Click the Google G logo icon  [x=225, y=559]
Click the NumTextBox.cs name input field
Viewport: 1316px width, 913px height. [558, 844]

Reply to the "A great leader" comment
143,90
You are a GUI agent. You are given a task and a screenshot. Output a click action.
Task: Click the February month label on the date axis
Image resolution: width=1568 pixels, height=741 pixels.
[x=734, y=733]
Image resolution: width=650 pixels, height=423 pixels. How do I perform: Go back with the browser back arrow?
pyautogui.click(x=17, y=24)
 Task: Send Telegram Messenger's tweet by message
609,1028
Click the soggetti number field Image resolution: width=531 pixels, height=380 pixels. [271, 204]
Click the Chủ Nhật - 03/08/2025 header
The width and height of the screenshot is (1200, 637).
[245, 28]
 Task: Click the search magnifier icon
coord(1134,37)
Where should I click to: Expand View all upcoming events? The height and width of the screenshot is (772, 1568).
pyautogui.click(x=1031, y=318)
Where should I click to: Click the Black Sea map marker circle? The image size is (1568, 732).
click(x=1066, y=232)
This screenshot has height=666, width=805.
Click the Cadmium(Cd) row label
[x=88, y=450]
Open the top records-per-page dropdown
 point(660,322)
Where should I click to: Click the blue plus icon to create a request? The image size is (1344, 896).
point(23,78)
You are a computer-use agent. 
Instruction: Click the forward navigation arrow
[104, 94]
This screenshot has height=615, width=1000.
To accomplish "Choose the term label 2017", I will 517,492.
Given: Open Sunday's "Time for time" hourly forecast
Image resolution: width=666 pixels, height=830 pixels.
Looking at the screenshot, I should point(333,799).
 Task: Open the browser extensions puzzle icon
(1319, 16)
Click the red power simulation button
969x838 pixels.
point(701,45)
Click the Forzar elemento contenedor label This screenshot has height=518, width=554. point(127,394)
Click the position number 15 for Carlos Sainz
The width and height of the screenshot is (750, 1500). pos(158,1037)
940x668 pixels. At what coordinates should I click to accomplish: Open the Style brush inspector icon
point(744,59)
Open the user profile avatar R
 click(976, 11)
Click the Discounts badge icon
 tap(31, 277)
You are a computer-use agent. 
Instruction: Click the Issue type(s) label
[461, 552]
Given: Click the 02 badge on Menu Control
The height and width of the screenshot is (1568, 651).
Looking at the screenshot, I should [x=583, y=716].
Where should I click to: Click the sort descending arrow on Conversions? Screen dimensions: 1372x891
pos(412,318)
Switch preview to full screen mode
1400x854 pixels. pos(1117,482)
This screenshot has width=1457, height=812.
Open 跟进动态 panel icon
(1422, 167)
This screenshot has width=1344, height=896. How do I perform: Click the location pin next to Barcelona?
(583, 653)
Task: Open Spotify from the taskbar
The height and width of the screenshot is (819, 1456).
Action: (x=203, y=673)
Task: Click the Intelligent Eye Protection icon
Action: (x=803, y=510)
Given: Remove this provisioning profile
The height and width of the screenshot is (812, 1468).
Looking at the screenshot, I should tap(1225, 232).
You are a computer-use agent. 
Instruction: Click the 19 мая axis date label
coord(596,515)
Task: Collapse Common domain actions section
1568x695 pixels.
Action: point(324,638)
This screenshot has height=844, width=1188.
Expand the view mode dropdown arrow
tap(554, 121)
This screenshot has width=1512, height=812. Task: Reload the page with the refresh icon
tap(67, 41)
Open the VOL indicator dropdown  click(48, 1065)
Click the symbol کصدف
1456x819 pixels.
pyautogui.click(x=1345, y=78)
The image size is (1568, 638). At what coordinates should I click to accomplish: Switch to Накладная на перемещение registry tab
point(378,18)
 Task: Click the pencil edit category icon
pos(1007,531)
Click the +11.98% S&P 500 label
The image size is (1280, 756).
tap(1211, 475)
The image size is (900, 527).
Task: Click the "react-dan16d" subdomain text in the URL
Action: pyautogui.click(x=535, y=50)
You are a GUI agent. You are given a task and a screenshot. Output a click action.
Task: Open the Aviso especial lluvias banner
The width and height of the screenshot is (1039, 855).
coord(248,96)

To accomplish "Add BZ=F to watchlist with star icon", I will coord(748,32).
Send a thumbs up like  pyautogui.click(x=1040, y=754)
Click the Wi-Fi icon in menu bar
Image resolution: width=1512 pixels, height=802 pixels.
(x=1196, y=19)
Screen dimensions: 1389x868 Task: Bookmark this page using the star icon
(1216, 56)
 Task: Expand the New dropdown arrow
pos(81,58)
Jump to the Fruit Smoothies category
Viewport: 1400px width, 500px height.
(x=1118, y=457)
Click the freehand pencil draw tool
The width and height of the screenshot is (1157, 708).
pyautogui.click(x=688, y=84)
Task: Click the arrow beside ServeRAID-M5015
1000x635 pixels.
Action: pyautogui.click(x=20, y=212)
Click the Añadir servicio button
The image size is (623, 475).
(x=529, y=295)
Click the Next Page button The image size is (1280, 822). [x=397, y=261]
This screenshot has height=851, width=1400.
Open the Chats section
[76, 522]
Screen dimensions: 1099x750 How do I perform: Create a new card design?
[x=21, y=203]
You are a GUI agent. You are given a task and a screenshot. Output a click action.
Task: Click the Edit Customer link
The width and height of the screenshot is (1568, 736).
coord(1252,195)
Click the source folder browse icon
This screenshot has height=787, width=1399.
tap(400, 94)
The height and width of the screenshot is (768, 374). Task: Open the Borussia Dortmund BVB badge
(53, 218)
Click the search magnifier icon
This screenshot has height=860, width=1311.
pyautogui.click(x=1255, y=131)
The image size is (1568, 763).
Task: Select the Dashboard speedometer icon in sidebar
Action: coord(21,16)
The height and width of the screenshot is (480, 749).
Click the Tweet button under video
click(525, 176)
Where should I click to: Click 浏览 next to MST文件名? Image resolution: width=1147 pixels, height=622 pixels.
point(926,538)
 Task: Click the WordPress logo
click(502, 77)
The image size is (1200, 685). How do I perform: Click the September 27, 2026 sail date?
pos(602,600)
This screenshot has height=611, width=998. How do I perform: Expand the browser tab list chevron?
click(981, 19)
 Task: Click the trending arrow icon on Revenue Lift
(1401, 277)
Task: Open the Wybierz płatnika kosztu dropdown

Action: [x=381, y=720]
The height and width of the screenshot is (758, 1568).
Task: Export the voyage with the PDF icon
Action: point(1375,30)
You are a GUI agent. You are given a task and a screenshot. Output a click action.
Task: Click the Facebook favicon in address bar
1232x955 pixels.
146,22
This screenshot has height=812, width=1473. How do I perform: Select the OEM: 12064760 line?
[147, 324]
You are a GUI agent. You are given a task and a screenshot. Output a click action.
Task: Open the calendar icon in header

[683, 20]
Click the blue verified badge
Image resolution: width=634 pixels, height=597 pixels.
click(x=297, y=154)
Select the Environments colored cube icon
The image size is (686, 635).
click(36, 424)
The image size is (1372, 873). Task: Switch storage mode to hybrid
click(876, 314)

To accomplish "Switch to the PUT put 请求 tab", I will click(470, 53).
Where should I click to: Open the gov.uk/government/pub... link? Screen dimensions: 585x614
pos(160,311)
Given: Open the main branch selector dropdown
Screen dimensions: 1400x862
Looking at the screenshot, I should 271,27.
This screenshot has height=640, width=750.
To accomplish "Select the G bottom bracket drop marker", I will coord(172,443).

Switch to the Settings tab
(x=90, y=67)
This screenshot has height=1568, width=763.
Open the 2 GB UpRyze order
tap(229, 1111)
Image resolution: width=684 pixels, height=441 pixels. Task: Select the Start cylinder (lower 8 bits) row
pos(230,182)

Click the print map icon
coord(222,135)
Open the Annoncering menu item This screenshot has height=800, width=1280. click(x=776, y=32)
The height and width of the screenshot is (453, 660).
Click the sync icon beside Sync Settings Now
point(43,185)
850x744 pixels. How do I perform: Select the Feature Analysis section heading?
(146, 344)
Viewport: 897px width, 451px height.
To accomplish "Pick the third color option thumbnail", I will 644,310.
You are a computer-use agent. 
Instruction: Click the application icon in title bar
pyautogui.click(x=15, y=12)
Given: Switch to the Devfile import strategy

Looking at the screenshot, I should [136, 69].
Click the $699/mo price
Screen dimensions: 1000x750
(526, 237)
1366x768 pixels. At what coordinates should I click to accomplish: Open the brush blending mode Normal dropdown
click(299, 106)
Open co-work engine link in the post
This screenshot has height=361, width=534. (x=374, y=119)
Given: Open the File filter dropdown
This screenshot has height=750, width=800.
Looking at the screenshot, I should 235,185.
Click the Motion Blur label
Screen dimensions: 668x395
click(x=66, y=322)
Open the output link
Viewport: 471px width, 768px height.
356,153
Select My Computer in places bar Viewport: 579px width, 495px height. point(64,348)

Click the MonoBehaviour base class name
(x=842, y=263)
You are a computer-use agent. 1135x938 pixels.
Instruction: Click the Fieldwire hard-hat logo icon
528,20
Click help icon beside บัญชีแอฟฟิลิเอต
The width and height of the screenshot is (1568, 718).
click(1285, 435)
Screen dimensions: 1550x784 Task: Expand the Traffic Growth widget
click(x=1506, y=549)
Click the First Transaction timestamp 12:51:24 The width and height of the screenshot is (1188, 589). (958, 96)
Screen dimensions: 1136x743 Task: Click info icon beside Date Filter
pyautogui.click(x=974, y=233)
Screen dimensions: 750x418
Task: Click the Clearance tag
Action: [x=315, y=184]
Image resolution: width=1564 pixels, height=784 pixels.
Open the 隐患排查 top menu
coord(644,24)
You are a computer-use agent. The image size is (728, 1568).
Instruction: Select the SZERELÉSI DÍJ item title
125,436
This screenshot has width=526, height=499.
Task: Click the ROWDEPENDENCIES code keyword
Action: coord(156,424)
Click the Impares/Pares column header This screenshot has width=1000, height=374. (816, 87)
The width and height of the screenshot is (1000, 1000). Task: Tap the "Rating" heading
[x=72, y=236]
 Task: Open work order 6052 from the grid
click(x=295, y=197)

◆ ◆ ◆ ◆

▶ [Written request]:
Please copy the data above verbatim, from its first line through the line containing "click(x=1066, y=232)", including both of those lines.

▶ [Right answer]:
Click the Google G logo icon  [x=225, y=559]
Click the NumTextBox.cs name input field
Viewport: 1316px width, 913px height. [558, 844]

Reply to the "A great leader" comment
143,90
You are a GUI agent. You are given a task and a screenshot. Output a click action.
Task: Click the February month label on the date axis
Image resolution: width=1568 pixels, height=741 pixels.
[x=734, y=733]
Image resolution: width=650 pixels, height=423 pixels. How do I perform: Go back with the browser back arrow?
pyautogui.click(x=17, y=24)
 Task: Send Telegram Messenger's tweet by message
609,1028
Click the soggetti number field Image resolution: width=531 pixels, height=380 pixels. [271, 204]
Click the Chủ Nhật - 03/08/2025 header
The width and height of the screenshot is (1200, 637).
[245, 28]
 Task: Click the search magnifier icon
coord(1134,37)
Where should I click to: Expand View all upcoming events? The height and width of the screenshot is (772, 1568).
pyautogui.click(x=1031, y=318)
Where should I click to: Click the Black Sea map marker circle? The image size is (1568, 732).
click(x=1066, y=232)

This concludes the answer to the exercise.